◆ DATASET RECORDS:

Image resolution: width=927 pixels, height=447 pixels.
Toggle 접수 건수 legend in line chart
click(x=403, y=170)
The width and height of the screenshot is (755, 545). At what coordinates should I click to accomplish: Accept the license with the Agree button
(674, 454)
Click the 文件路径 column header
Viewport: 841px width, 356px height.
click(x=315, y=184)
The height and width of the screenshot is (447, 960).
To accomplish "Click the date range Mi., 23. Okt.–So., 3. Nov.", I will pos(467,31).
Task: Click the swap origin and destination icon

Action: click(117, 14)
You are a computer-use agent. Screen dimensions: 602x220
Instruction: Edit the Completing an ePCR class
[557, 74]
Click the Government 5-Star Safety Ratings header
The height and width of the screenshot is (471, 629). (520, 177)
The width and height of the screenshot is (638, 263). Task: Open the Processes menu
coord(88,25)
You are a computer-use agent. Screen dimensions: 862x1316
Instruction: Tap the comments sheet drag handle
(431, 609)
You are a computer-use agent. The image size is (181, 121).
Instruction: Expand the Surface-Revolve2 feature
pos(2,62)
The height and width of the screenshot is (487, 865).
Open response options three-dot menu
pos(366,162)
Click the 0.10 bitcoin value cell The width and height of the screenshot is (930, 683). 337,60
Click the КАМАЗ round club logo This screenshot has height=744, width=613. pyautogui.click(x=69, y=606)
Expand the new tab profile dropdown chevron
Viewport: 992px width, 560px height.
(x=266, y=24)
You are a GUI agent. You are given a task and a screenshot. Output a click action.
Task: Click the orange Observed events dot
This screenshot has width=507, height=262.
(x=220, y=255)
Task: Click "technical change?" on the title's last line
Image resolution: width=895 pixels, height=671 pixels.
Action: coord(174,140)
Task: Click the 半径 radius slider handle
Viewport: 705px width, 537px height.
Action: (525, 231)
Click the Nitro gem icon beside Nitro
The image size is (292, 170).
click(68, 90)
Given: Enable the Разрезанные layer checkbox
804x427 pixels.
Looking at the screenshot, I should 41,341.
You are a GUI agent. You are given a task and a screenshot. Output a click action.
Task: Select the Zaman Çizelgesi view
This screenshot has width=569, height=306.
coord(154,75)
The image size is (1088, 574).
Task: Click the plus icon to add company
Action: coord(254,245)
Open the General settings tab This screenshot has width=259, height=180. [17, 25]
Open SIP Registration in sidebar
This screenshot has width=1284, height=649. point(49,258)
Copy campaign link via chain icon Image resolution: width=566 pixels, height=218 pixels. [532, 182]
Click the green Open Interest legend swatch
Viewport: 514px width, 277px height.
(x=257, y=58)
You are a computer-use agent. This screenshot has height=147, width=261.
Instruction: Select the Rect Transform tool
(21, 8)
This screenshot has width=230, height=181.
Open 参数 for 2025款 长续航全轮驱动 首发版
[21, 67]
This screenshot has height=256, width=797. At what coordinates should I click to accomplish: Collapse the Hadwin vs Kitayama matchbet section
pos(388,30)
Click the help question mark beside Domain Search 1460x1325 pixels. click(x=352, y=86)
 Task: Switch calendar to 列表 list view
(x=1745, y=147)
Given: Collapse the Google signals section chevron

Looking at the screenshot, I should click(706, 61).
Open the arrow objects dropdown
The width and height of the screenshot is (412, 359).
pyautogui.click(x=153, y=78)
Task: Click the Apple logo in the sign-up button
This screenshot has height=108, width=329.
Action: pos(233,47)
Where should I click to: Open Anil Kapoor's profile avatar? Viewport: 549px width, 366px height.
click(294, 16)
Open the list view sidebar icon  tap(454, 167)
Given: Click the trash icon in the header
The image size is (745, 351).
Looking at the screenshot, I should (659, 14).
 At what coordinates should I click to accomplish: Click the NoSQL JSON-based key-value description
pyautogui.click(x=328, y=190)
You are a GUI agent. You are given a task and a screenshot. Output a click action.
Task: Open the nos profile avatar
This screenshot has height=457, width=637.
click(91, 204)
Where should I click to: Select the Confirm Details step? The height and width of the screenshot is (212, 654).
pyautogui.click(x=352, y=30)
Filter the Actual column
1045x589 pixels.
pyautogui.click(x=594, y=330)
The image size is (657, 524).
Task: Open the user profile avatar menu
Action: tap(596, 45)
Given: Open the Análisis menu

◆ TASK DESCRIPTION:
Print the material exactly. Include every line.

◆ ANSWER FOR THIS EXERCISE:
Image resolution: width=927 pixels, height=447 pixels.
Toggle 접수 건수 legend in line chart
click(x=403, y=170)
The width and height of the screenshot is (755, 545). At what coordinates should I click to accomplish: Accept the license with the Agree button
(674, 454)
Click the 文件路径 column header
Viewport: 841px width, 356px height.
click(x=315, y=184)
The height and width of the screenshot is (447, 960).
To accomplish "Click the date range Mi., 23. Okt.–So., 3. Nov.", I will pos(467,31).
Task: Click the swap origin and destination icon

Action: click(117, 14)
You are a computer-use agent. Screen dimensions: 602x220
Instruction: Edit the Completing an ePCR class
[557, 74]
Click the Government 5-Star Safety Ratings header
The height and width of the screenshot is (471, 629). (520, 177)
The width and height of the screenshot is (638, 263). Task: Open the Processes menu
coord(88,25)
You are a computer-use agent. Screen dimensions: 862x1316
Instruction: Tap the comments sheet drag handle
(431, 609)
You are a computer-use agent. The image size is (181, 121).
Instruction: Expand the Surface-Revolve2 feature
pos(2,62)
The height and width of the screenshot is (487, 865).
Open response options three-dot menu
pos(366,162)
Click the 0.10 bitcoin value cell The width and height of the screenshot is (930, 683). 337,60
Click the КАМАЗ round club logo This screenshot has height=744, width=613. pyautogui.click(x=69, y=606)
Expand the new tab profile dropdown chevron
Viewport: 992px width, 560px height.
(x=266, y=24)
You are a GUI agent. You are given a task and a screenshot. Output a click action.
Task: Click the orange Observed events dot
This screenshot has width=507, height=262.
(x=220, y=255)
Task: Click "technical change?" on the title's last line
Image resolution: width=895 pixels, height=671 pixels.
Action: coord(174,140)
Task: Click the 半径 radius slider handle
Viewport: 705px width, 537px height.
Action: (525, 231)
Click the Nitro gem icon beside Nitro
The image size is (292, 170).
click(68, 90)
Given: Enable the Разрезанные layer checkbox
804x427 pixels.
Looking at the screenshot, I should 41,341.
You are a GUI agent. You are given a task and a screenshot. Output a click action.
Task: Select the Zaman Çizelgesi view
This screenshot has width=569, height=306.
coord(154,75)
The image size is (1088, 574).
Task: Click the plus icon to add company
Action: coord(254,245)
Open the General settings tab This screenshot has width=259, height=180. [17, 25]
Open SIP Registration in sidebar
This screenshot has width=1284, height=649. point(49,258)
Copy campaign link via chain icon Image resolution: width=566 pixels, height=218 pixels. [532, 182]
Click the green Open Interest legend swatch
Viewport: 514px width, 277px height.
(x=257, y=58)
You are a computer-use agent. This screenshot has height=147, width=261.
Instruction: Select the Rect Transform tool
(21, 8)
This screenshot has width=230, height=181.
Open 参数 for 2025款 长续航全轮驱动 首发版
[21, 67]
This screenshot has height=256, width=797. At what coordinates should I click to accomplish: Collapse the Hadwin vs Kitayama matchbet section
pos(388,30)
Click the help question mark beside Domain Search 1460x1325 pixels. click(x=352, y=86)
 Task: Switch calendar to 列表 list view
(x=1745, y=147)
Given: Collapse the Google signals section chevron

Looking at the screenshot, I should click(706, 61).
Open the arrow objects dropdown
The width and height of the screenshot is (412, 359).
pyautogui.click(x=153, y=78)
Task: Click the Apple logo in the sign-up button
This screenshot has height=108, width=329.
Action: pos(233,47)
Where should I click to: Open Anil Kapoor's profile avatar? Viewport: 549px width, 366px height.
click(294, 16)
Open the list view sidebar icon  tap(454, 167)
Given: Click the trash icon in the header
The image size is (745, 351).
Looking at the screenshot, I should (659, 14).
 At what coordinates should I click to accomplish: Click the NoSQL JSON-based key-value description
pyautogui.click(x=328, y=190)
You are a GUI agent. You are given a task and a screenshot. Output a click action.
Task: Open the nos profile avatar
This screenshot has height=457, width=637.
click(91, 204)
Where should I click to: Select the Confirm Details step? The height and width of the screenshot is (212, 654).
pyautogui.click(x=352, y=30)
Filter the Actual column
1045x589 pixels.
pyautogui.click(x=594, y=330)
The image size is (657, 524).
Task: Open the user profile avatar menu
Action: tap(596, 45)
Given: Open the Análisis menu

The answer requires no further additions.